Exercise objective —
Would you repeat exactly the part of the listing below that runs from the line containing "This screenshot has width=1366, height=768." down to the line containing "Given: Select the 179,400", inclusive, and nothing else?

Given data —
--- START ---
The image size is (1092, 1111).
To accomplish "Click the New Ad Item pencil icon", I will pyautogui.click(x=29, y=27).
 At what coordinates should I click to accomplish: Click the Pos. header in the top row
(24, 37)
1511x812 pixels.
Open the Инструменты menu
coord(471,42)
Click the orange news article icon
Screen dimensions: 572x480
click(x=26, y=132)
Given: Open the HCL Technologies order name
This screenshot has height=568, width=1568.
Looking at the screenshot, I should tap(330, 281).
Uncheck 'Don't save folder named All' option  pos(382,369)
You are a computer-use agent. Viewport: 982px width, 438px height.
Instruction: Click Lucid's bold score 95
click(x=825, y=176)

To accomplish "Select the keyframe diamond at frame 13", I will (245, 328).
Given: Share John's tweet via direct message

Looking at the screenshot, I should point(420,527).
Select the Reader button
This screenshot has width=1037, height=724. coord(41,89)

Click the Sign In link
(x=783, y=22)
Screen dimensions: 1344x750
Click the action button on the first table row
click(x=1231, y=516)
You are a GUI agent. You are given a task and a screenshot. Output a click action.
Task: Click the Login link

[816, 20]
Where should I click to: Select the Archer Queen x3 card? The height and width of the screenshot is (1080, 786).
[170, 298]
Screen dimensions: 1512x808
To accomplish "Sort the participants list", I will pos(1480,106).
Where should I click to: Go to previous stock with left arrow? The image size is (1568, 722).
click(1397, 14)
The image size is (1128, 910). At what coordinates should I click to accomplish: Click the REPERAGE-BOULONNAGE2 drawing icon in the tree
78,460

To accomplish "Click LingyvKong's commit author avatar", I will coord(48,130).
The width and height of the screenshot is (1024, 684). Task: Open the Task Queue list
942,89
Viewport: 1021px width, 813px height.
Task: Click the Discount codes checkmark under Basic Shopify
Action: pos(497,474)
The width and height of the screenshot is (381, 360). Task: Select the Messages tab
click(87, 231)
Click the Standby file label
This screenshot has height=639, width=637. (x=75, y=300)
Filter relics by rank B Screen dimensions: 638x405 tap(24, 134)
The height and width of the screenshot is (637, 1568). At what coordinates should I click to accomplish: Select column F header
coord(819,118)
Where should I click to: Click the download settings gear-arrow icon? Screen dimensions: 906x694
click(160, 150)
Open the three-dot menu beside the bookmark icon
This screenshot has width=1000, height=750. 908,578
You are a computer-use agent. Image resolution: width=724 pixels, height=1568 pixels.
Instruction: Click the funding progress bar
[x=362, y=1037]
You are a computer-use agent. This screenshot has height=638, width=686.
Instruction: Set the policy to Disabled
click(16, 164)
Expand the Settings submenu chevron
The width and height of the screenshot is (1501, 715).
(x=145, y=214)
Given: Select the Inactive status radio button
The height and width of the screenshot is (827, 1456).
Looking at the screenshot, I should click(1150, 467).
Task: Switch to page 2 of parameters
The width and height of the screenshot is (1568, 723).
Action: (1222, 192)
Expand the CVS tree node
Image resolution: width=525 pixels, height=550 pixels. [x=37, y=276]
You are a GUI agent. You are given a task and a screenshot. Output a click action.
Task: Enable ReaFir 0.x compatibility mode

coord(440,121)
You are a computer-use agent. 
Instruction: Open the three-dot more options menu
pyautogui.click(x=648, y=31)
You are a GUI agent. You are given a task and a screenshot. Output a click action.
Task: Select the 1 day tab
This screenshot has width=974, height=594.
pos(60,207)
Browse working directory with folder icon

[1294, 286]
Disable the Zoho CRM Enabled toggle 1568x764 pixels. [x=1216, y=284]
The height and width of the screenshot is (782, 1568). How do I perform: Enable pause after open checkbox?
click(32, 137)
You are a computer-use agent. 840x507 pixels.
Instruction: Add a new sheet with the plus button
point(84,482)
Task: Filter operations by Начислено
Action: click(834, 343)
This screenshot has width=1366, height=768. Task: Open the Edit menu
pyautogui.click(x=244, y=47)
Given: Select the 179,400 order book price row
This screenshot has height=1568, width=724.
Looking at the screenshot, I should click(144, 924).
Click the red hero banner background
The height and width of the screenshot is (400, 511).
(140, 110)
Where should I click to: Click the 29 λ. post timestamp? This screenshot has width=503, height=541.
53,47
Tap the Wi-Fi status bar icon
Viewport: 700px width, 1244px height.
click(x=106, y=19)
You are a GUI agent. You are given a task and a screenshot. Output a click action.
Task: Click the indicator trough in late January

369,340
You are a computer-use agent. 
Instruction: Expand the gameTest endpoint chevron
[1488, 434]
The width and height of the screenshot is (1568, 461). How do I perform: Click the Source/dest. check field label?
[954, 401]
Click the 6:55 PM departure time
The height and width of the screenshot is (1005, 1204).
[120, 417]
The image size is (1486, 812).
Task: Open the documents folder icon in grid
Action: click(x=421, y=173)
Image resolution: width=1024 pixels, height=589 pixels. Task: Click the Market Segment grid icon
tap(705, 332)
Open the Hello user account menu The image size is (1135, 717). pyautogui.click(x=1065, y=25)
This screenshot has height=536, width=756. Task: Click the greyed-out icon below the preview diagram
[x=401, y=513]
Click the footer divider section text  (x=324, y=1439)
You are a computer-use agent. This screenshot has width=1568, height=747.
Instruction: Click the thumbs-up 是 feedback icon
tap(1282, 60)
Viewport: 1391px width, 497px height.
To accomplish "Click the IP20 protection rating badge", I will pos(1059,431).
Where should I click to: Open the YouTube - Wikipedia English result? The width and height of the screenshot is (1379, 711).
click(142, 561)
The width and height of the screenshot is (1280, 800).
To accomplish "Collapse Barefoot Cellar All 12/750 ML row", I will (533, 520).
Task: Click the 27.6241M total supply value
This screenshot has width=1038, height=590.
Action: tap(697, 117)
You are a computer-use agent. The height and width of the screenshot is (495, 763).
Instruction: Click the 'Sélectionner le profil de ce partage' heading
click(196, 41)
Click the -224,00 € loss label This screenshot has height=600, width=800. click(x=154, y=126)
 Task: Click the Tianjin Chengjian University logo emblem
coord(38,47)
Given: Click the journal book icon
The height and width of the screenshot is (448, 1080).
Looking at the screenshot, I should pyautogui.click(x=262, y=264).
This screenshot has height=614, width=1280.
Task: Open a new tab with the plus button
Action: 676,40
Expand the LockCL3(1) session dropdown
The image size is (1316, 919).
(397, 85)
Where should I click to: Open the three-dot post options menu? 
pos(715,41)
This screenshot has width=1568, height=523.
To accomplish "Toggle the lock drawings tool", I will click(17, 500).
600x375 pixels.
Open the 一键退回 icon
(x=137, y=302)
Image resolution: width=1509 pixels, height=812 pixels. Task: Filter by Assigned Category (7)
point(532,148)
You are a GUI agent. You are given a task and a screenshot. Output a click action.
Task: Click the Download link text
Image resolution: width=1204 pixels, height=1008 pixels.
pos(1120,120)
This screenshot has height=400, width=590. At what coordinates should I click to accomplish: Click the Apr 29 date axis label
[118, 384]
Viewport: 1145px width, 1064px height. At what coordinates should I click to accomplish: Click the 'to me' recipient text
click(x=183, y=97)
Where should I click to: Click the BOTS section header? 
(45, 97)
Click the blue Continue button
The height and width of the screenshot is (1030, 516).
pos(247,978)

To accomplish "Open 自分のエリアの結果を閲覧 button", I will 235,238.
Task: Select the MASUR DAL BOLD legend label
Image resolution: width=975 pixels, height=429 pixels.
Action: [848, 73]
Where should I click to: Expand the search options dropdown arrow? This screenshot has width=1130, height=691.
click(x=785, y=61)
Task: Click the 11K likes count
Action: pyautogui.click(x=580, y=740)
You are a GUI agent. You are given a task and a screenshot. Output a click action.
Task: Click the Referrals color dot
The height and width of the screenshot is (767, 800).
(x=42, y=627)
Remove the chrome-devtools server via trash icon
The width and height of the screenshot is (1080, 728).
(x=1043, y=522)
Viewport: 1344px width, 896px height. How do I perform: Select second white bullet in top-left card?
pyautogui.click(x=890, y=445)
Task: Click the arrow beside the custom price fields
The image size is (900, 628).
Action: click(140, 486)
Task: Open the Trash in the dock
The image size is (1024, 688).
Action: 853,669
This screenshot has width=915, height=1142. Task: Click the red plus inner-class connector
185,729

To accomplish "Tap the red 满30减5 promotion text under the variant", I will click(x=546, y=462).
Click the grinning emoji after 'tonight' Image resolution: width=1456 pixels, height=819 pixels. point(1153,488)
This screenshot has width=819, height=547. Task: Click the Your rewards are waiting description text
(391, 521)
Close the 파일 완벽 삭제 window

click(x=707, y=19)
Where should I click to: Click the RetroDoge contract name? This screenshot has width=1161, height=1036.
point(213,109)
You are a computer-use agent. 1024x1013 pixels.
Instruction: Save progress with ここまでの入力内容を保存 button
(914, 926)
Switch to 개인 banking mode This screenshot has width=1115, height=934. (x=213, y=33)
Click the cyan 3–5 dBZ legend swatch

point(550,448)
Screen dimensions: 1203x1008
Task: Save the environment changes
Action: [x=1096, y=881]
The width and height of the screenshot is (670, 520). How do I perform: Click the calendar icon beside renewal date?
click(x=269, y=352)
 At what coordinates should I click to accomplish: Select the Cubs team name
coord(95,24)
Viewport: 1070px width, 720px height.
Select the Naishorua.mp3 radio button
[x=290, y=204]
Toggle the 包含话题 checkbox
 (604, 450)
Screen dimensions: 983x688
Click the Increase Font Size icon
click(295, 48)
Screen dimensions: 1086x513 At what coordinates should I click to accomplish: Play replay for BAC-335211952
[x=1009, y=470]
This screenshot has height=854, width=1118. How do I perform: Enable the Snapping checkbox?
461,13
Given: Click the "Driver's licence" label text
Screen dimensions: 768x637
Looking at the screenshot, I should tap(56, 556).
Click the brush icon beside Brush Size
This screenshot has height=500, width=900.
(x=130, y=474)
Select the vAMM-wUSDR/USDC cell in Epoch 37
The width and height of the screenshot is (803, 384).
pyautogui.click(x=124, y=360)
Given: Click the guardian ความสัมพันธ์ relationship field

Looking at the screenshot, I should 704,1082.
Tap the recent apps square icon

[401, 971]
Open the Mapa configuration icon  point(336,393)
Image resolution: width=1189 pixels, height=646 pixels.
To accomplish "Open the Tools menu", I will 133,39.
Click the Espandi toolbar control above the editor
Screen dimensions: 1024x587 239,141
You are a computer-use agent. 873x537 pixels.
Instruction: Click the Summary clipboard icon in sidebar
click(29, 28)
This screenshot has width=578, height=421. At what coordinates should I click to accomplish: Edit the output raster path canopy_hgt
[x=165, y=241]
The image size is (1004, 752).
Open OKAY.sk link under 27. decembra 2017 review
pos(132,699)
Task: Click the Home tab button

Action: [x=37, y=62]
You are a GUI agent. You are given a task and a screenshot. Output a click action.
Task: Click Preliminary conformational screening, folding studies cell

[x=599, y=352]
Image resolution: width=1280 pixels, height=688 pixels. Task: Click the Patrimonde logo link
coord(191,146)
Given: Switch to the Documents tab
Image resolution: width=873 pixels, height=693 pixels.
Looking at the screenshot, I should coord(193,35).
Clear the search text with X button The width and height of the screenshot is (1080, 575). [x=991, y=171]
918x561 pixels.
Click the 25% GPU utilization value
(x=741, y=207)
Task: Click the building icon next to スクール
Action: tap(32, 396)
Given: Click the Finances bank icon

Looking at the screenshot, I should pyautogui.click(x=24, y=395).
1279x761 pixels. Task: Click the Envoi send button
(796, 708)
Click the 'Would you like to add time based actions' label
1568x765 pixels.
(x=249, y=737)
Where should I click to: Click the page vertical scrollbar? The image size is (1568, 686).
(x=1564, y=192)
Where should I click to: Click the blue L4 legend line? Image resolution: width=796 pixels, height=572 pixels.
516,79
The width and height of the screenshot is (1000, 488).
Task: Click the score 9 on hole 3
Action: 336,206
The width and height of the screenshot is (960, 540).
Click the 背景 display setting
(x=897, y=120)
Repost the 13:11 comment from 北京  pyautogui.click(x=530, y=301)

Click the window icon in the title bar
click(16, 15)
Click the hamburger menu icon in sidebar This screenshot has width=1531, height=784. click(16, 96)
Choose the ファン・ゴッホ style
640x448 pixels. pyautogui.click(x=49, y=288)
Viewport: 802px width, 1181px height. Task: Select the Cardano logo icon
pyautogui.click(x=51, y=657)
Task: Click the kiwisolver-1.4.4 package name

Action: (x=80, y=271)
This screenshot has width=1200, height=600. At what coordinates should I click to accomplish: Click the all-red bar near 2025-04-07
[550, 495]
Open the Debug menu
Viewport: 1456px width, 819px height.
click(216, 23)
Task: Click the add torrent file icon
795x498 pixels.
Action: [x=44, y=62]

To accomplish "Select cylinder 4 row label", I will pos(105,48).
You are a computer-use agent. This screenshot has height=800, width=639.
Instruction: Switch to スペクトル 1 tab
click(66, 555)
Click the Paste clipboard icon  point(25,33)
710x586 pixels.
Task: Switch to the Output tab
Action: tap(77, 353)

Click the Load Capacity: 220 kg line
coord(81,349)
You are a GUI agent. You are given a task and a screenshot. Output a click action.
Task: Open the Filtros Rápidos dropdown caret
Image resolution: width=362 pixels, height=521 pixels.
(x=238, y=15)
--- END ---
Answer section —
This screenshot has width=1366, height=768. Task: Open the Edit menu
pyautogui.click(x=244, y=47)
Given: Select the 179,400 order book price row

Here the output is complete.